The 279Phe variants (GT and TT genotypes) were found in 2.7% of AMI patients and 7.5% of non-AMI patients. These data were correlated with a study in Korea by Jang et al that showed GT in 17.7% and TT in 1.3% (p = 0.005) of AMI patients, while 25.7% of non-AMI patients were found to have the GT genotype and 1.2% the TT genotype.14 Also, another study in Korea showed GT/TT genotype frequency was lower in AMI compared to non-AMI patients.13, 16, 17, 20
The OR of GG to GT and TT was 2.9 (95% CI 0.564–15), showing that the GG genotype has a 2.9 times higher AMI risk factor than the GT and TT genotypes. This condition was supported by the Jang study in Korea, which stated that genotype variants of GT and TT had an OR of 0.646 (95% CI 0.490–0.850). The OR of GT to GG was 0.71 (95% CI 0.53–0.95) while the OR of TT to GG was 0.6 (95% CI 0.22–1.6).16 These facts supported that Lp-PLA2 plays a role as a proatherogenic, and an early study on a population with intermediate risk factor is suggested because it probably has the GG genotype. This is in accordance with yamada and Ichihara's study which stated that the GG genotype was related to increasing Lp-PLA2 activity in a Japanese population.20, 21
Lp-PLA2 activity is high in rupture-prone plaques that have a significant role in the formation and progressivity of atherosclerosis in coronary events. Lp-PLA2 in atherosclerotic plaques causes oxidized LDL to be hydrolysed into lysoPC and oxidized non-esterified fatty acids (oxNEFA) which leads to the migration of leukocytes, inflammation cytokines, amplification of oxidation, and matrix metalloproteinase expression in the lesion area. This condition is caused by the expansion of the necrotic core and attenuated plaque fibrous cap that makes it easier to be ruptured.
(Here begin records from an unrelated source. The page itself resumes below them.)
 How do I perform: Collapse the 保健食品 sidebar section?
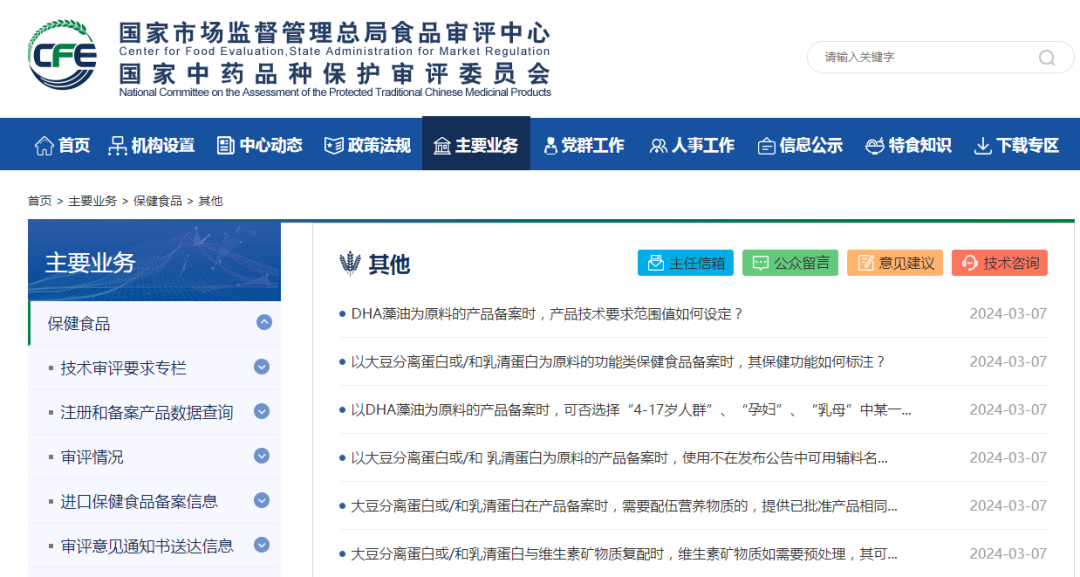[x=264, y=322]
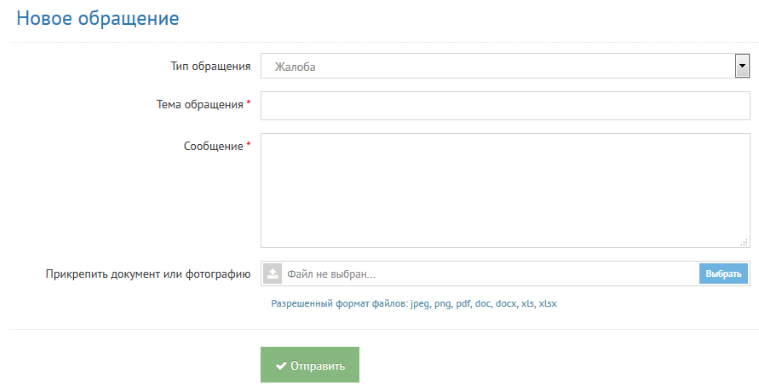Click the resize grip of the Сообщение textarea
Viewport: 759px width, 392px height.
coord(744,242)
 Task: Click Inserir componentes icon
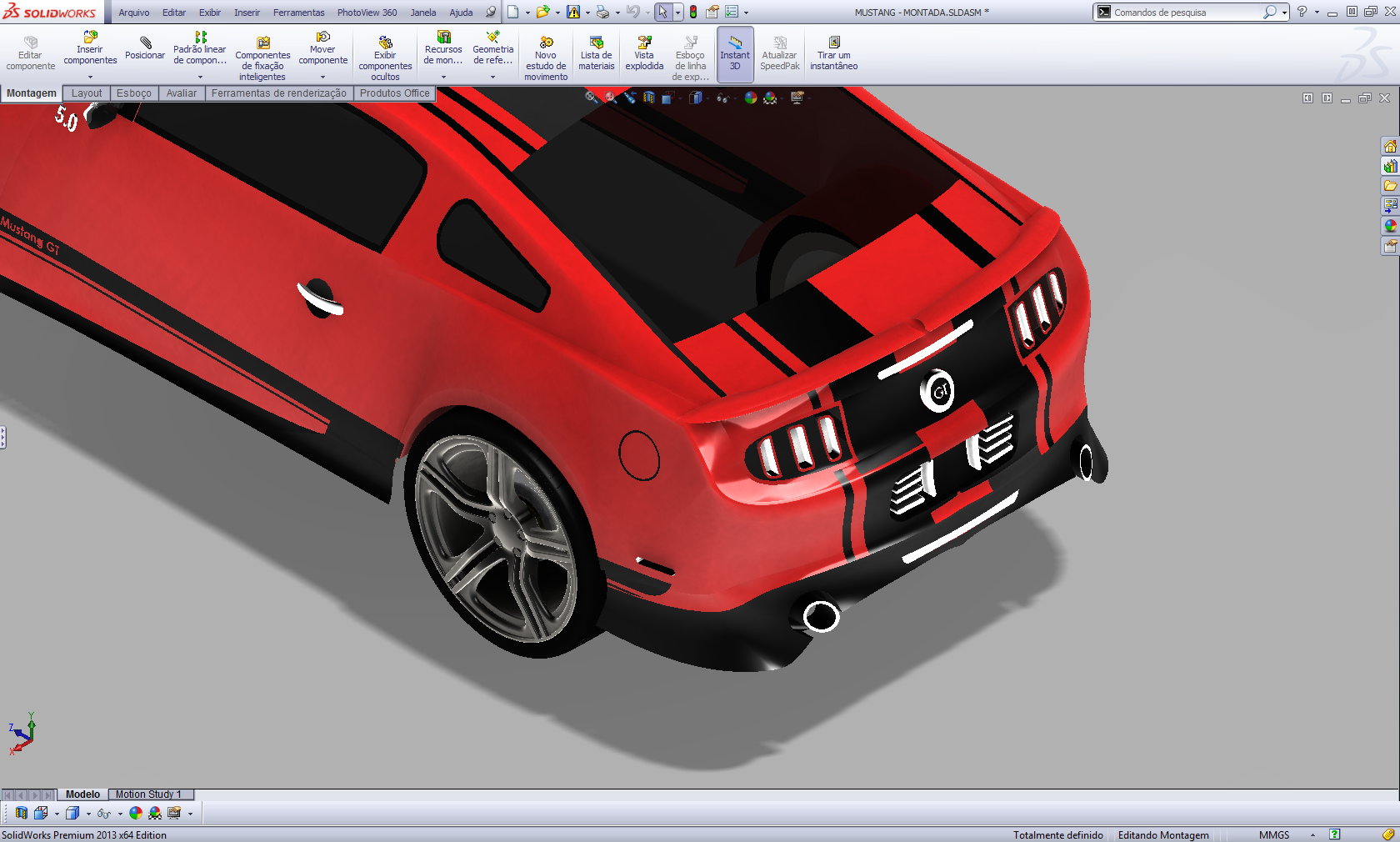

Lp-PLa2 activity could be used to evaluate cardiovascular risk in the future. On the other hand, inhibition of Lp-PLA2 activity will reduce the volume of the necrotic core and the amount of macrophages, and foam cells that cause the atherosclerosis process are inhibited. This condition is related to the theory that missense mutation acts as an antiatherogenic by reducing the activity of Lp-PLA2.12, 16, 22
Yamada's study in Japan also supported our findings. The G allele is an independent risk factor in CHD of Japanese men, but it did not have a correlation in women.20 According to Lee et al, the difference between the GG, GT, and TT genotypes in every district and population was influenced by race; the highest activity of Lp-PLA2 was found in white people and intermediate activity was found in Hispanic and African-American populations, while the lowest activity was in the Asian population.23
According to the American College of Cardiology Foundation (ACCF) and American Heart Association (AHA) guidelines for assessment of cardiovascular risk in asymptomatic adults, Lp-PLA2 might be reasonable for use in measuring cardiovascular disease risk in asymptomatic adult patients that have intermediate risk (IIb class, level of evidence B). Lp-PLA2 is a biomarker that can describe its relation to lipoprotein metabolism, vascular inflammation, and plaque rupture.24, 25 Therefore, the Val279Phe variation of Lp-PLA2 could be used for early detection or prediction of AMI risk in intermediate or high cardiovascular risk patients.
Conclusion
The dominant genotype found in AMI patients was GG. The GG genotype had a 2.9 times greater risk of AMI compared to the GT/TT genotype. This result supported the concept of the Val279Phe genetic variant as a proatherogenic, which is a warrant for further development of early detection and improving strategy to prevent AMI in patients.
Competing interests
The authors declare that they have no conflict of interests.
Acknowledgement
We thank the Ministry of Research and Higher Education (No. 007/Add/SP2H/PL/DIT.LITABMAS) for providing the ‘Unggulan Universitas, PUPT’ research fund for conducting this study.
Footnotes
Peer review under responsibility of Chongqing Medical University.